Lily and Alicia stood frozen in the living room, gulping audibly as they watched the shadows swallow their boss.
'...He really is the villain,' they both thought in unison.
****
"Let's go in~"
I stepped into the alleyway with a cheerful hum, as if I were entering a bakery rather than a criminal den.
"…We'll be discovered first if you do that," Alicia whispered, her hand tightening around her staff. She scanned the shadows, her body tense.
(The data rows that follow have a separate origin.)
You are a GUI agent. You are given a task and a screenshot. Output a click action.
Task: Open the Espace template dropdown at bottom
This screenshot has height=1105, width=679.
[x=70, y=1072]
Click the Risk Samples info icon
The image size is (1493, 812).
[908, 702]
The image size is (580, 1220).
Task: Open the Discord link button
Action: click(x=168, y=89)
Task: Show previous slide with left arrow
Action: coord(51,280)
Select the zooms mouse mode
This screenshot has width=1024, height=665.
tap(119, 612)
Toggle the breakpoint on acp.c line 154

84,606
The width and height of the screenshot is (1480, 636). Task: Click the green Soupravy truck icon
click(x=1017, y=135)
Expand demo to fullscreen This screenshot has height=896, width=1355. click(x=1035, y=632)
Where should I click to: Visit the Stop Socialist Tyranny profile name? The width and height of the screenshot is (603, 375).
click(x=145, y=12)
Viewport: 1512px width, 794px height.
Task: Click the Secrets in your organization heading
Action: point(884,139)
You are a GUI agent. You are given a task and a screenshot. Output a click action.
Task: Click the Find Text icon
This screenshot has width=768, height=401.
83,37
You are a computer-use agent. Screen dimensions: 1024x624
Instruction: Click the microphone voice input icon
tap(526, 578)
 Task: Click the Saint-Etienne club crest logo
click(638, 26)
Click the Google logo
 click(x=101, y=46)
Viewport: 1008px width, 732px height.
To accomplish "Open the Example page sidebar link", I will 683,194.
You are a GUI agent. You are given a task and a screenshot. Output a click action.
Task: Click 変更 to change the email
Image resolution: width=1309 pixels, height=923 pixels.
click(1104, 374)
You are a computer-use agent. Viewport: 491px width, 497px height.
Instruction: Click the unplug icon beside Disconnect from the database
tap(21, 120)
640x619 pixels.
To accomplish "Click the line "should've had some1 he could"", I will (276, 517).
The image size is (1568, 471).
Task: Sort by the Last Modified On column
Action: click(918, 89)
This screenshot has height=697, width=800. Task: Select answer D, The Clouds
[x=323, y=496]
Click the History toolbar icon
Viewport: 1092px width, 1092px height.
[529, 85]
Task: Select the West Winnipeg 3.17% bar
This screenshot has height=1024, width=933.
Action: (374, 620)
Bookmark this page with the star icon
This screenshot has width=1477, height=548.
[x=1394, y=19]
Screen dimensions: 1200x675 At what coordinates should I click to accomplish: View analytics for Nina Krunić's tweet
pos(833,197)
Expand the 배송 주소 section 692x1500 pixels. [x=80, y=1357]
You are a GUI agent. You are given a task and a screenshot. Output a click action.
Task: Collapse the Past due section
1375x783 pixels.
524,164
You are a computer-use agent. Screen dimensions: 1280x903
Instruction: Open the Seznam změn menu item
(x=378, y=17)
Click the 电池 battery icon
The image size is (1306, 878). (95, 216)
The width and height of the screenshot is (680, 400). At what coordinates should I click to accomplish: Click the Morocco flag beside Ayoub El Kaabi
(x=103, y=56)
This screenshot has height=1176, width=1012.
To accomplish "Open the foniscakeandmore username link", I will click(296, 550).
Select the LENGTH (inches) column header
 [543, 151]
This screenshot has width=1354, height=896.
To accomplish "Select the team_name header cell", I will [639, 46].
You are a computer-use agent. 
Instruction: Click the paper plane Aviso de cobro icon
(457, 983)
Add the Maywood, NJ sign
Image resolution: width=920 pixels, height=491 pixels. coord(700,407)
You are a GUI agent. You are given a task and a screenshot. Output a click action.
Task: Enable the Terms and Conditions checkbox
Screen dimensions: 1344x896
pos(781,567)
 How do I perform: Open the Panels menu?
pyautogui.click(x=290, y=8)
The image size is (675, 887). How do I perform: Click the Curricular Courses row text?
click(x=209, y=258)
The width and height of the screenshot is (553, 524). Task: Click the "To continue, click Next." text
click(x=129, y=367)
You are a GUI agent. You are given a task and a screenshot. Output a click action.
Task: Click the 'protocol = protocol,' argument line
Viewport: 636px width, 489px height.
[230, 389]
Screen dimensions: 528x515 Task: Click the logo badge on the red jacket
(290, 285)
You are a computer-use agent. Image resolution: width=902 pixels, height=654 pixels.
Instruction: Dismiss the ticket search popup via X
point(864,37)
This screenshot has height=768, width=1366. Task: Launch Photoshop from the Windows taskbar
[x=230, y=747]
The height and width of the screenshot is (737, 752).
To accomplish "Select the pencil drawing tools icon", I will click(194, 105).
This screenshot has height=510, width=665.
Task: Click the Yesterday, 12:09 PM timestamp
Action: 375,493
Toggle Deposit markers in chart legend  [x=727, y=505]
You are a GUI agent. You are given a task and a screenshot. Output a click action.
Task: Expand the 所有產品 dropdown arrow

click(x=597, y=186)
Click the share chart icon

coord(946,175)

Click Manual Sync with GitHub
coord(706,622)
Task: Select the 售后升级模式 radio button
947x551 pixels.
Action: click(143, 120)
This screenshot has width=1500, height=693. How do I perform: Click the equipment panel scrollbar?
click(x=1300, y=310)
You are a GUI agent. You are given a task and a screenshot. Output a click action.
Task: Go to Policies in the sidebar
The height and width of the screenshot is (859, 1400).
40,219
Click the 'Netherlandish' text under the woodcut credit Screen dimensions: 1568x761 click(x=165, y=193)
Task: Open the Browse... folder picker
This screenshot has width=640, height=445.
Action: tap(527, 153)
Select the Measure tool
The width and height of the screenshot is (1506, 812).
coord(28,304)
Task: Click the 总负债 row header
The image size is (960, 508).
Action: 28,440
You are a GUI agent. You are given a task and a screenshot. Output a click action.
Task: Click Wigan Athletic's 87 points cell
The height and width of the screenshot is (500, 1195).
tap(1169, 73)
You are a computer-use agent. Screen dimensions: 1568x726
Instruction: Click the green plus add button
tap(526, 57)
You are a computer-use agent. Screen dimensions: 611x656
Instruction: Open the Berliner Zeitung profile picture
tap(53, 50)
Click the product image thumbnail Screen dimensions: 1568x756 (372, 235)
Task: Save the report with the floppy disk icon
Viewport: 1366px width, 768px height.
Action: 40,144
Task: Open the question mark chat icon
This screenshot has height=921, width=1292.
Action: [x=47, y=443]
"If we're discovered, they'll come to us first," I replied with a shrug. "Isn't that good? Saves us the trouble of hunting them down."
"..."
Alicia didn't respond, but her expression said, 'My boss is insane.'
We were standing in front of the entrance leading underground, exactly where the dead assassin's coordinates had pointed.
Like a true criminal enterprise, it was hidden in the bowels of the capital—an exceptionally deep part of a dark, narrow, maze-like back alley where the city guards never patrolled. The smell of sewage and rot was faint but persistent.
Without the information extracted via my "mosquito therapy," we might have had to search these back alleys for days. Or more likely, I would have given up because it was too troublesome and just burned the block down instead.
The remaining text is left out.